Posted: Sun Apr 06, 2008 3:17 am
by marko_bg
first, I find icmp packet len 64020 (6,4 MB) , in router,
is this (i think it is) DDOS attack ?!

than i decide to block every packet over 1500,
can this be problems for some normal traffic ?
becouse, i see some packet over 1500, but not much.

btw, we used PPPoE , with MTU/MRU 1492/1492, over wire and wireless.

Re: packet len 64020 ?!

Posted: Sun Apr 06, 2008 4:24 am
by marko_bg
i make rules for !0-1500 log and drop, but rules log and drop 1498 , 1486 ?!

is this bug ?

v3.6

Re: packet len 64020 ?!

Posted: Mon Apr 07, 2008 8:54 am
by normis
are you sure it's ICMP? in support you wrote us that it's UDP ...

Re: packet len 64020 ?!

Posted: Mon Apr 07, 2008 11:58 am
by marko_bg
first i see traffic from 1 users (i think it is virus) to internet , and this are ICMP (upload) len 64020, (pic1) , he reinstall OS, and this traffic is gone.

than I block packages over 1500, after that, I see package over 1500 in log on 3-4 routers, and this are UDP (i think p2p) , from 1600-5000 leng. (some are in pic2)

and only 4-5 users have this traffic,
many users used p2p 100% of time on net , but never have this traffic (over 1500).

Re: packet len 64020 ?!

Posted: Mon Apr 07, 2008 12:55 pm
by marko_bg
is it safe to block this packages with >1500 len , but with no effect on normal used of internet ?

Re: packet len 64020 ?!

Posted: Mon Apr 07, 2008 1:16 pm
by normis
you can't block them, because they will arrive in fragments

Re: packet len 64020 ?!

Posted: Mon Apr 07, 2008 1:46 pm
by marko_bg
I wish to block only possible virus , ddos, etc...

and i make rule: all !0-1500 drop ...
and router is droping this packages, on pic2.

I wonder, is I block normal traffic to users ?
because , I do not wish to block normal traffic.

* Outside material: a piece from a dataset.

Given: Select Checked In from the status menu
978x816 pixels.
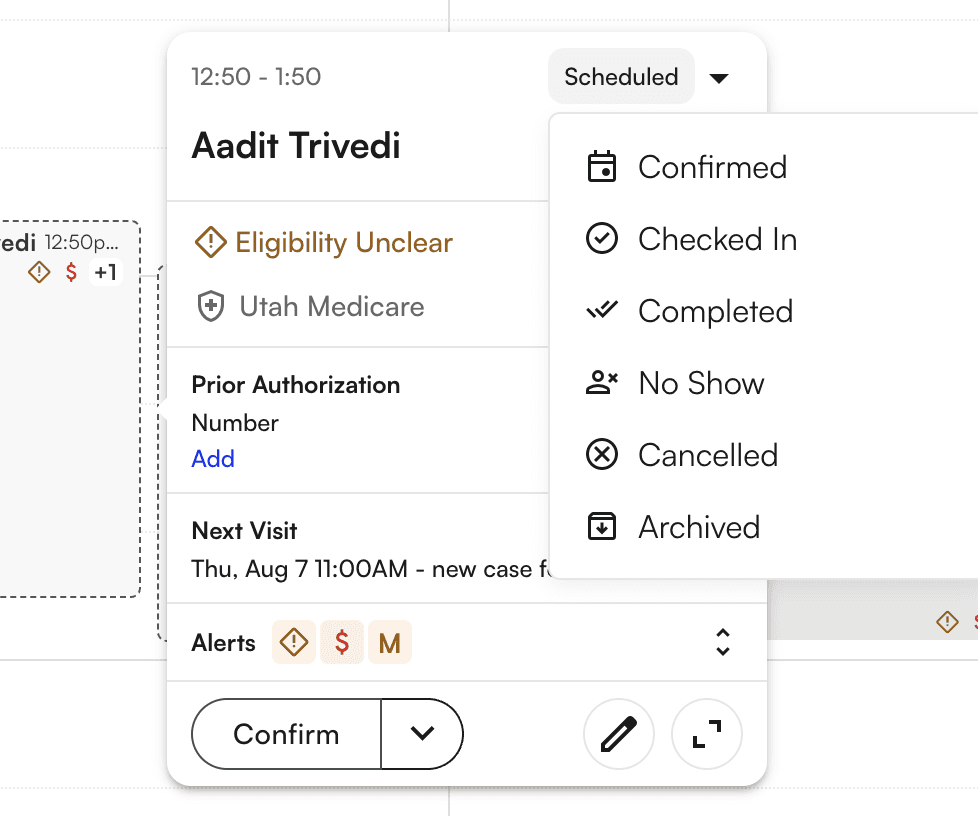Looking at the screenshot, I should (717, 239).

MT support tell me: You can block ICMP >1500 for sure, but don't recommend to do it for other traffic.

Re: packet len 64020 ?!

Posted: Mon Apr 07, 2008 2:27 pm
by normis
I wish to block only possible virus , ddos, etc...

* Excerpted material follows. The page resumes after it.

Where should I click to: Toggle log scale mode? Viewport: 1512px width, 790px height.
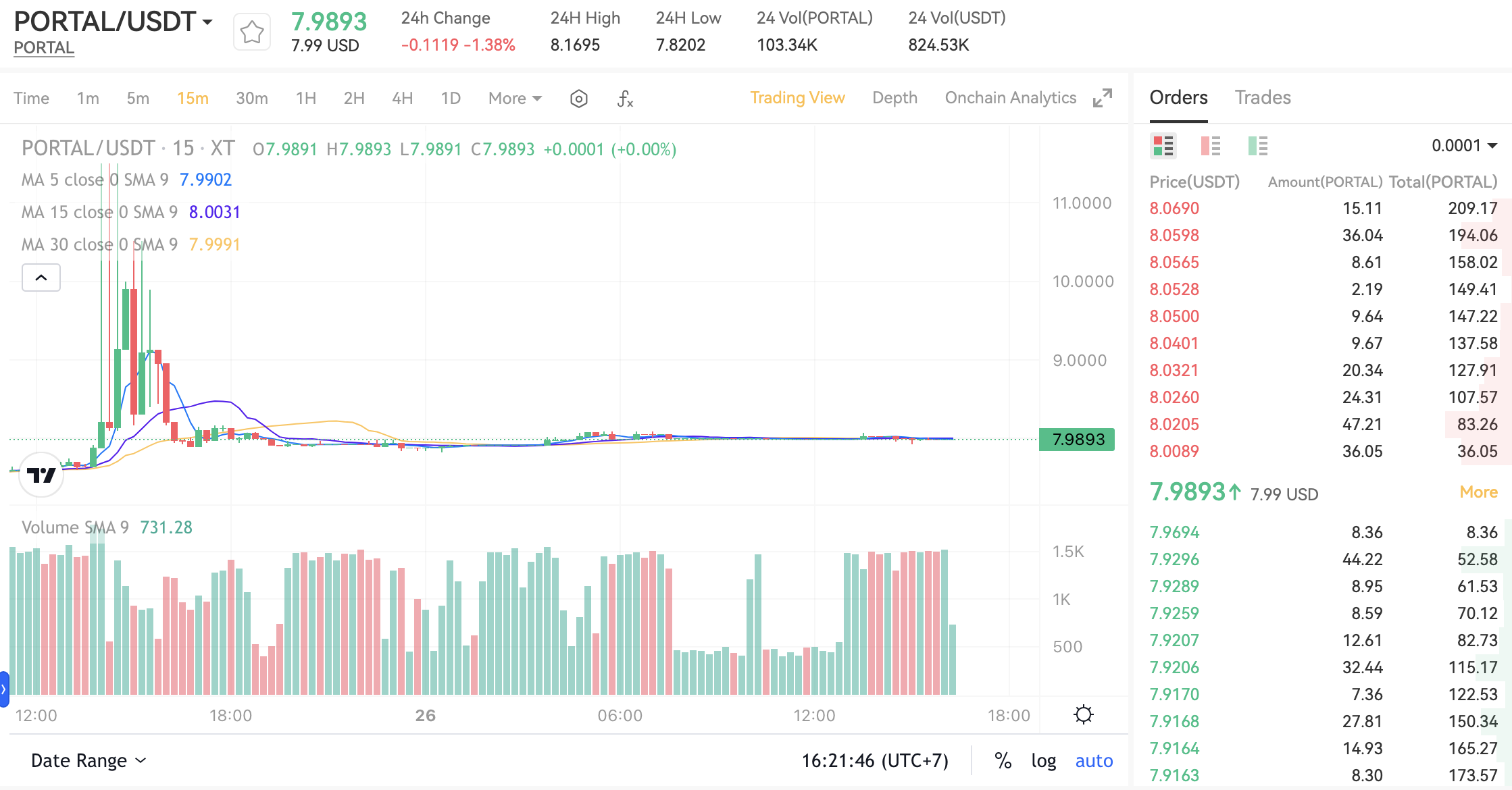[x=1043, y=761]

and i make rule: all !0-1500 drop ...
and router is droping this packages, on pic2.

I wonder, is I block normal traffic to users ?
because , I do not wish to block normal traffic.

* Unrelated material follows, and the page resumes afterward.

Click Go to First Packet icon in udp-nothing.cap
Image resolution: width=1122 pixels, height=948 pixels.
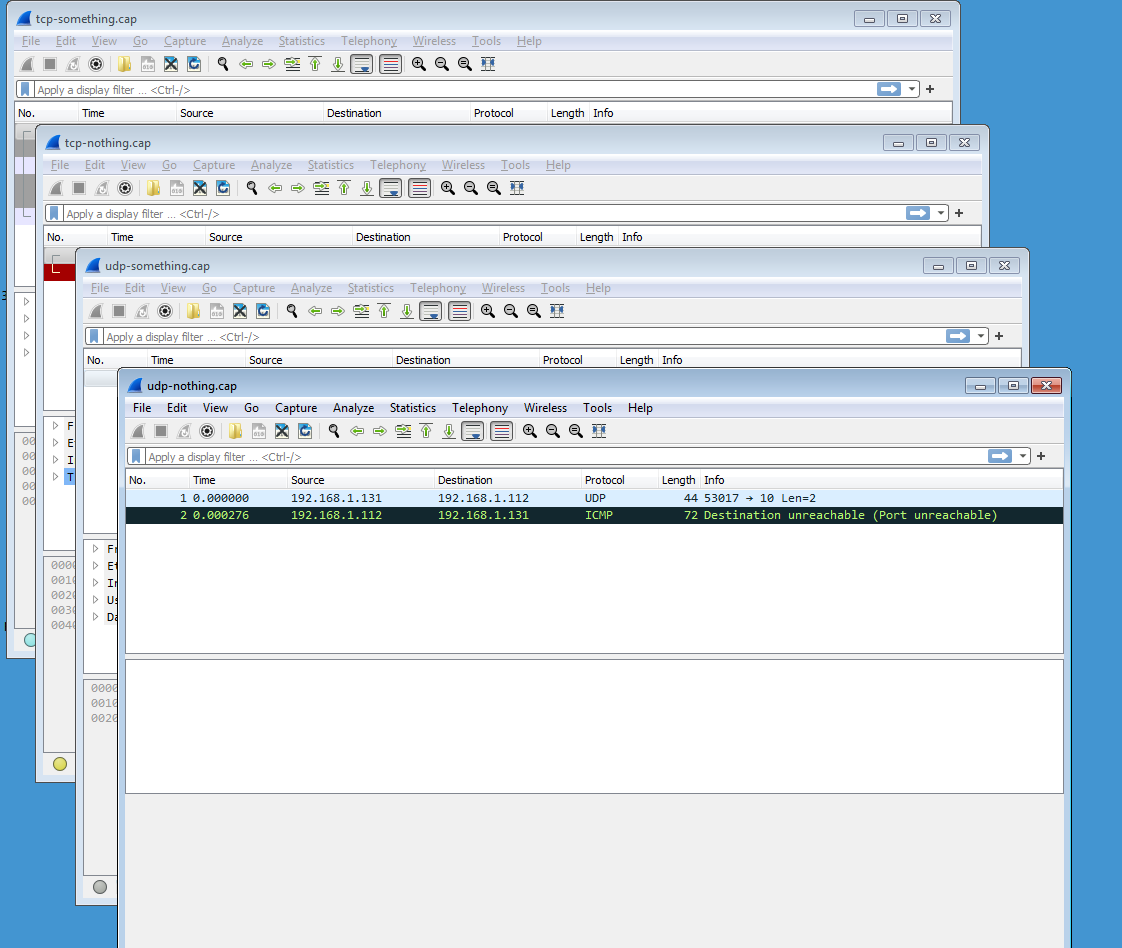click(426, 431)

MT support tell me: You can block ICMP >1500 for sure, but don't recommend to do it for other traffic.
cross posting in support and forum is not a good idea, because you talk to the same person in two places.

Re: packet len 64020 ?!

Posted: Mon Apr 07, 2008 3:32 pm
by marko_bg
I known,

but I think maybe some MT users have some idea for this.